So far as we are able, amid the disadvantages under which we are placed by the obscurity of our authorities, let us examine the legal qualities which the ancient Irish law attributes to this brotherhood of kinsmen as it was found in Ireland. First of all, the ‘Tribe’ of the Brehon tracts is a corporate, organic, self-sustaining unit. ‘The Tribe sustains itself.’ (‘Ancient Laws of Ireland,’ ii. 283.) Its continuity has begun to depend on the land which it occupies—‘land,’ says one of the still unpublished tracts, ‘is perpetual man’—but it is not a purely land-owning body; it has ‘live chattels and dead chattels,’ distinguished from those of individual tribesmen. (‘Ancient Laws of Ireland,’ ii. 289.) Nor is it a purely cultivating body; it may follow a professional calling. (Ibid., iii. 49-51.) A portion of the tribal domain, probably the arable and choice pasture lands, has been allotted to separate households of tribesmen, but they hold their allotments subject to the controlling rights of the entire brotherhood, and the primary or fundamental rule is that they are to keep their shares of tribe-land intact. ‘Every tribesman is able to keep his tribe-land; he is not to sell it or alienate or conceal it, or give it to pay for crimes or contracts.’ (‘Ancient Laws of Ireland,’ ii. 283.) ‘No person should leave a rent upon his land or upon his tribe which he did not find upon it.’ (Ibid., iii. 52, 53.) ‘Everyone is wealthy who keeps his tribe-land perfect as he got it, who does not leave greater debt upon it than he found on it.’ (Ibid., iii. 55.)
Under certain circumstances the tribesman may alienate, by grant, contract, or bequest, a certain quantity of the tribe-land allotted to him; but what are the circumstances, and what the quantity, are points on which we cannot venture to make any precise statement, so obscure and contradictory are the rules set forth. But the grantee primarily contemplated is certainly the Church, though it seems clear that there is a general power of alienation, either with the consent of the entire tribal brotherhood or under pressure of strong necessity. It further appears to be beyond question that the tribesman has considerably greater power of disposition over property which he has acquired than over property which has devolved on him as a member of a tribe, and that he has more power over acquisitions made by his own unaided industry than over acquisitions made through profits arising from the cultivation of tribal land. ‘No person should grant land except such as he has purchased himself, unless by the common consent of the tribe. (‘Ancient Laws of Ireland,’ iii. 52, 53.) ‘He who has not sold or bought (i.e., he who keeps his tribe-land as he obtained it) is allowed to make grants, each according to his dignity (i.e., as the commentator explains, to the extent of one-third or one-half of his tribe-land).’ ‘He who neither sells nor purchases may give as far as the third of his tribe-share in case of little necessity and one-half in case of great necessity.’ (‘Ancient Laws of Ireland,’ iii. 47.) ‘If it be land that acquires it, it is one-half; . . . if he be a professional man, it is two-thirds of his contracts’ (iii. 49).
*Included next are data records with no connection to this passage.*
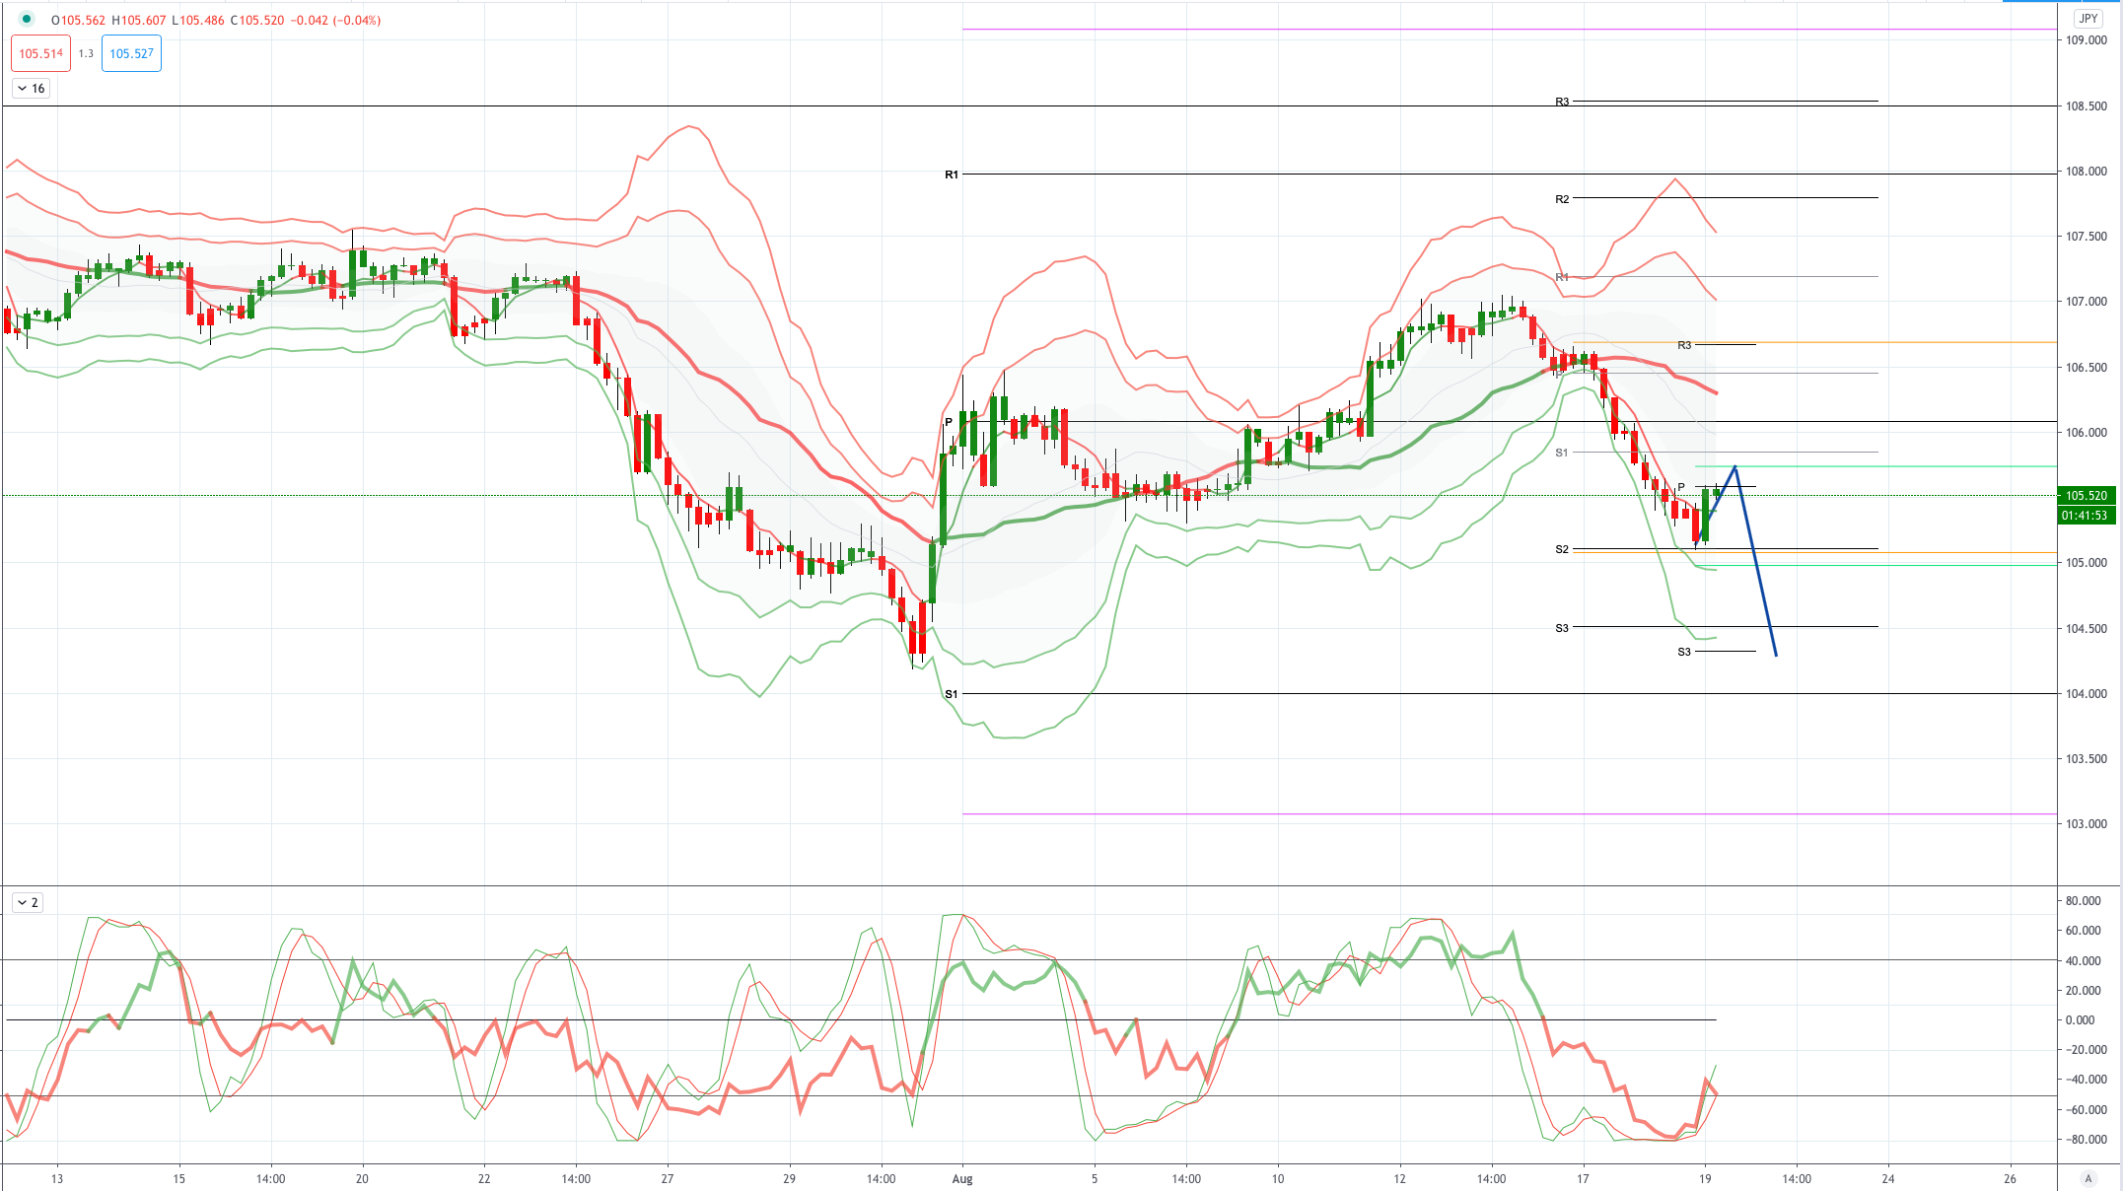This screenshot has width=2123, height=1191.
Task: Toggle the auto-scale A button
Action: click(x=2088, y=1178)
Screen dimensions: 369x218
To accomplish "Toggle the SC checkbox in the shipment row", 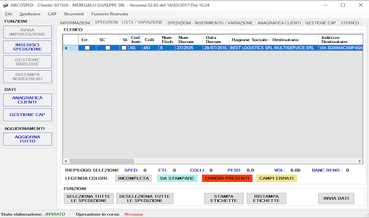I will coord(108,48).
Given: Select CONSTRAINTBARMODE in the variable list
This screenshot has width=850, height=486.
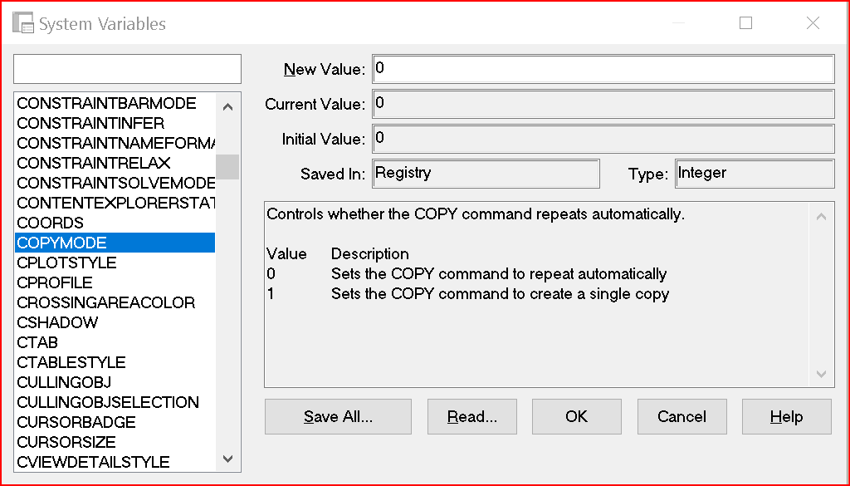Looking at the screenshot, I should [x=106, y=103].
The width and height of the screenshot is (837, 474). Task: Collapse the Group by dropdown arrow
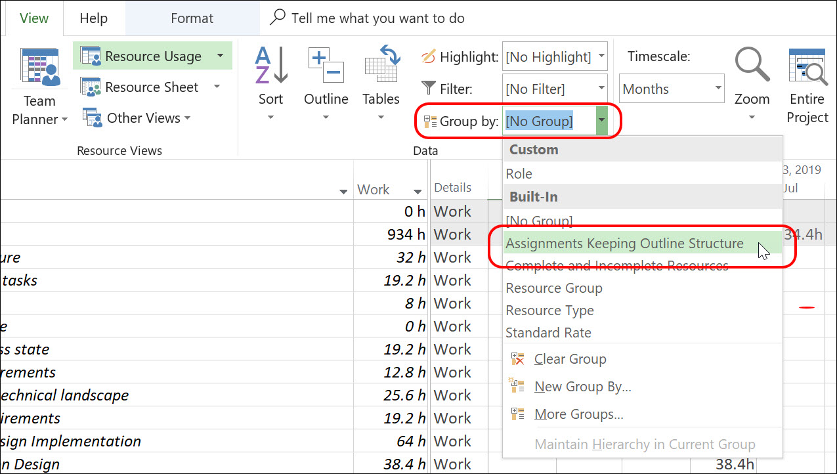point(602,121)
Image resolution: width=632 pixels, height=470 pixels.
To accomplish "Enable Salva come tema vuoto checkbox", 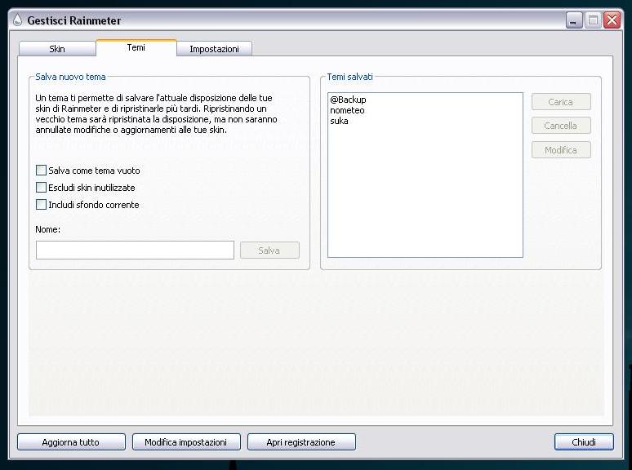I will [x=42, y=171].
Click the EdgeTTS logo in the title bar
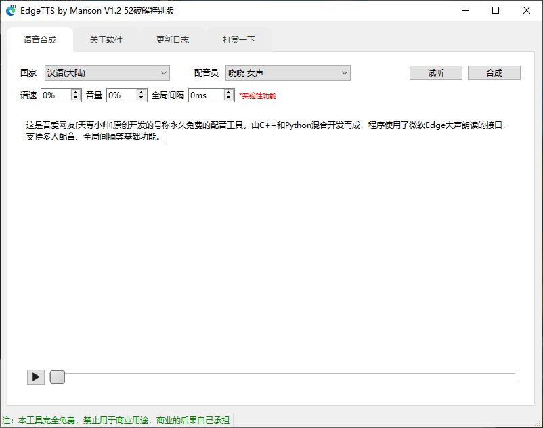The width and height of the screenshot is (543, 428). 10,10
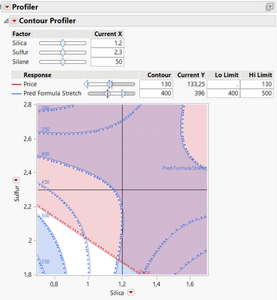277x300 pixels.
Task: Collapse the Contour Profiler outline section
Action: [6, 21]
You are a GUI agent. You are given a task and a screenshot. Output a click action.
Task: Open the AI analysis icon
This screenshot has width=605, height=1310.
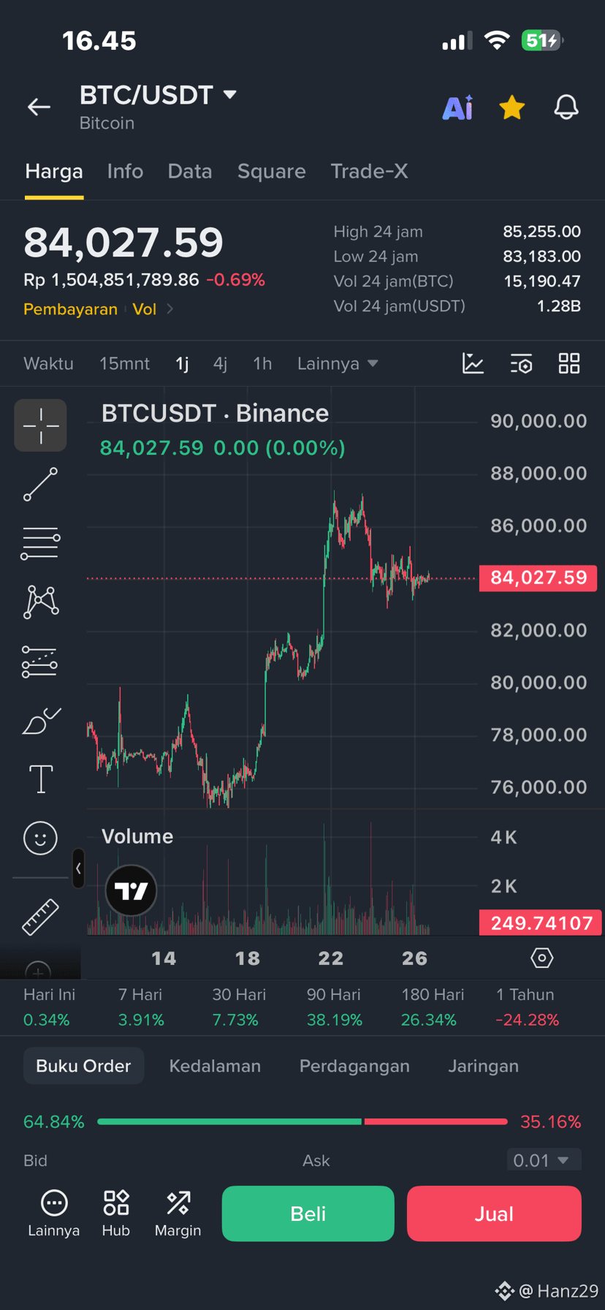[x=458, y=107]
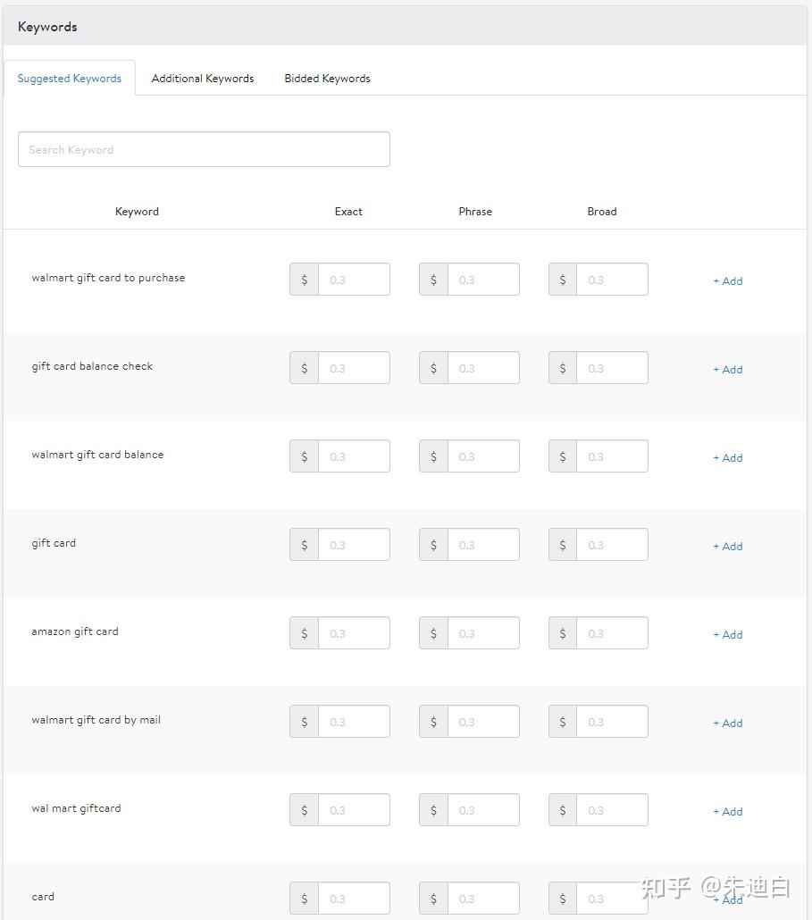Open the Bidded Keywords tab
812x920 pixels.
point(327,79)
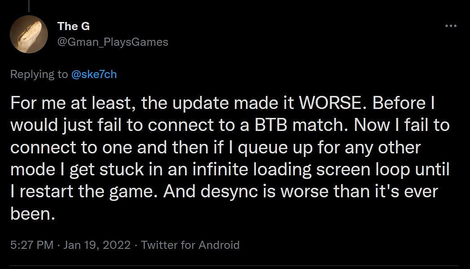This screenshot has width=470, height=269.
Task: Click the thread connector line above the avatar
Action: 29,5
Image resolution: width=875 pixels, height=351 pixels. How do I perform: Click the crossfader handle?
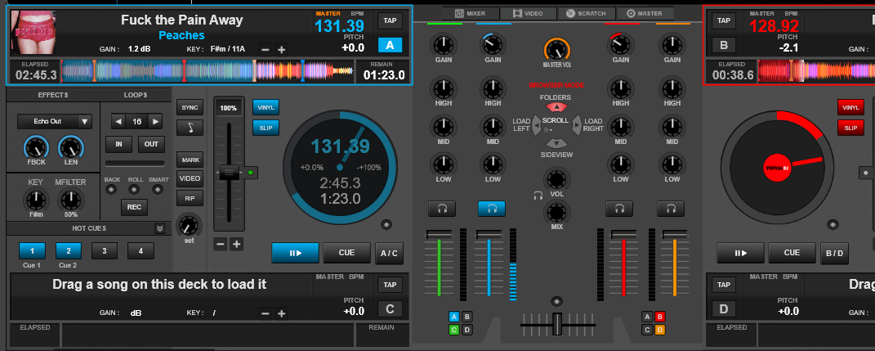pos(557,324)
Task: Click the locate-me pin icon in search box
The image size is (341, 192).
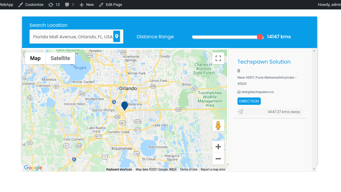Action: pos(117,37)
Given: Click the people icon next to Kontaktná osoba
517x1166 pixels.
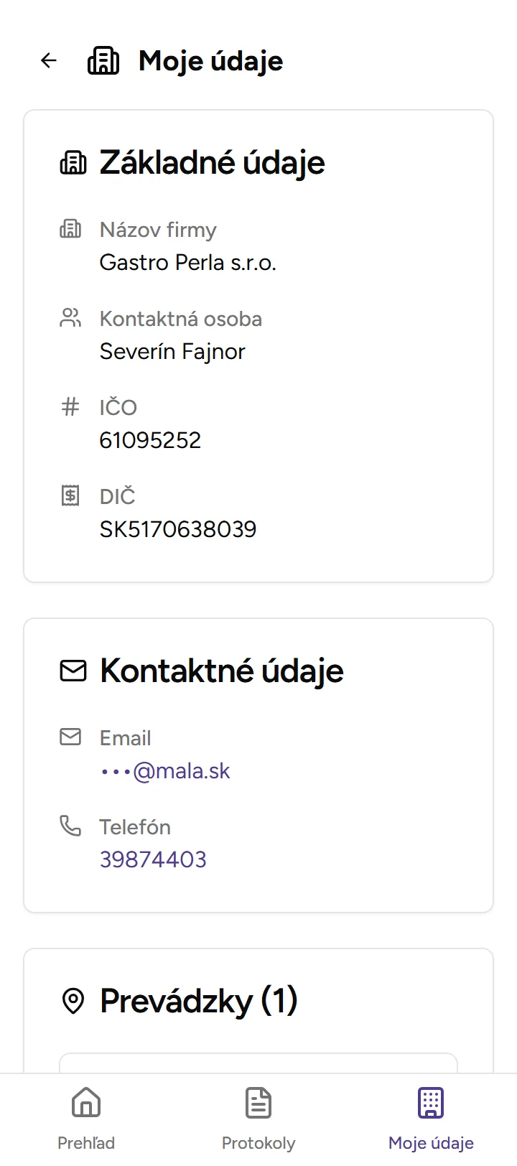Looking at the screenshot, I should (70, 318).
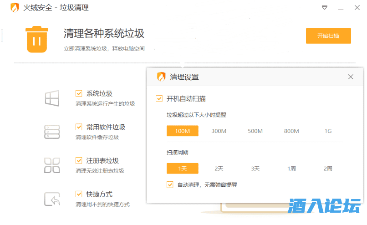This screenshot has width=367, height=225.
Task: Uncheck 自动清理，无需弹窗提醒 option
Action: pyautogui.click(x=170, y=185)
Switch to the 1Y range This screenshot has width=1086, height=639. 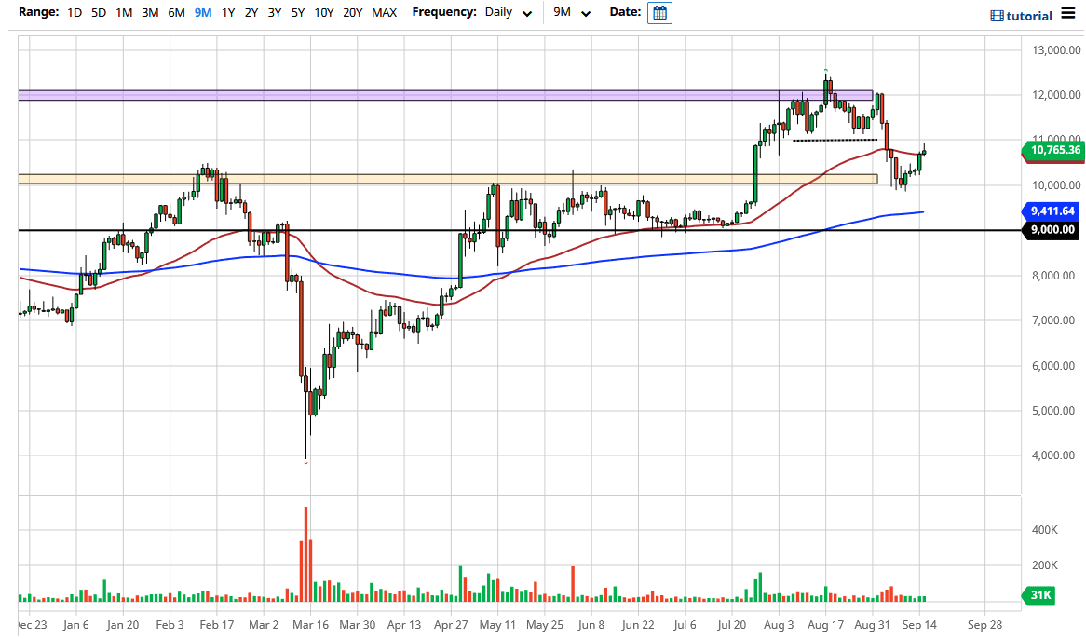(227, 12)
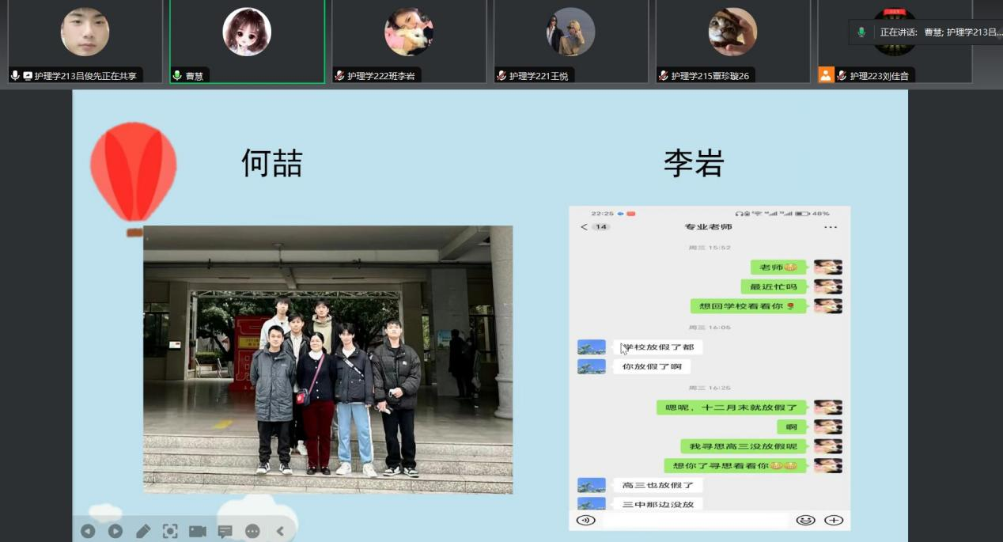Screen dimensions: 1003x542
Task: Click the 正在讲话 speaker indicator
Action: (925, 32)
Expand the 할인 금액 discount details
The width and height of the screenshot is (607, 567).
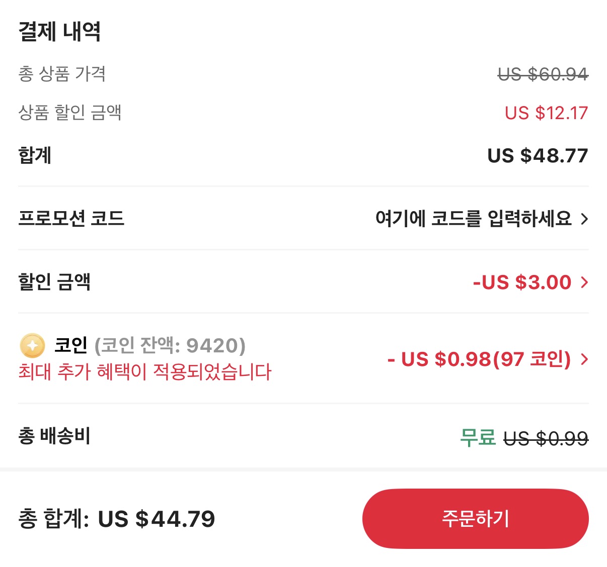click(584, 282)
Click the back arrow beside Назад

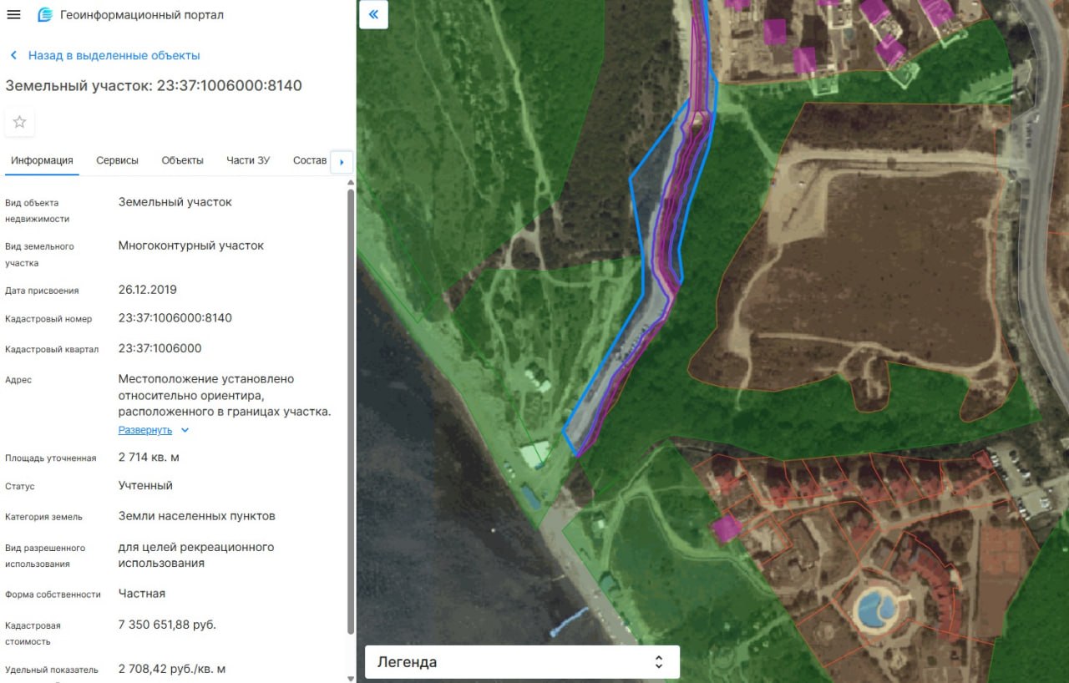tap(13, 55)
The distinction between acquired property and property inherited or received from kinsmen, and the enlarged power of parting with the first, are found in many bodies of ancient law—in our own early law among others. The rule that alienations, otherwise unlawful, may be made under pressure of necessity, is found in many parts of Hindoo law. The rule requiring the consent of the collective brotherhood to alienations, with many minor rules of this part of Brehon law, constantly forms part of the customs of Indian and Russian village-communities; and the duty of following common practices of tillage, which is the bequest from these communities which lasted longest in the Germanic countries, is classed by the Corus Bescna, along with Marriage, as one of the fundamental institutions of the Irish people. (‘Ancient Laws of Ireland,’ iii. 17.) But much the most striking and unexpected analogies in the Brehon law on the subject of Tribesmen and the Tribe are those which it has with the Hindoo law of Joint Undivided Families. Under the Brahminical Indian law, whenever a member of a joint family has acquired property through special scientific knowledge or the practice of a liberal art, he does not bring it into the common fund, unless his accomplishments were obtained through a training given to him by his family or at their expense. The whole law on the subject was much considered in a strange case which arose before the High Court of Madras (‘Madras High Court Reports,’ ii. 56), where a joint family claimed the gains of a dancing-girl. The decision of the Court is thus summarised by the Reporter: ‘The ordinary gains of science are divisible (i.e., they are brought into hotchpot upon partition of an undivided estate), when such science has been imparted at the family expense and acquired while receiving a family maintenance. It is otherwise when the science has been imparted at the expense of persons not members of the learner’s family.’ The very counterparts of the Indian rule and of the Indian exception are found in the ancient Irish law. ‘If (the tribesman) be a professional man—that is, if the property be acquired by judicature or poetry, or any profession whatsoever—he is capable of giving two-thirds of it to the Church . . . but, if it was the lawful profession of his tribe, he shall not give of the emolument of his profession but just as he could give of the land of his tribe.’ (Corus Bescna, ‘Ancient Laws of Ireland,’ iii. 5.)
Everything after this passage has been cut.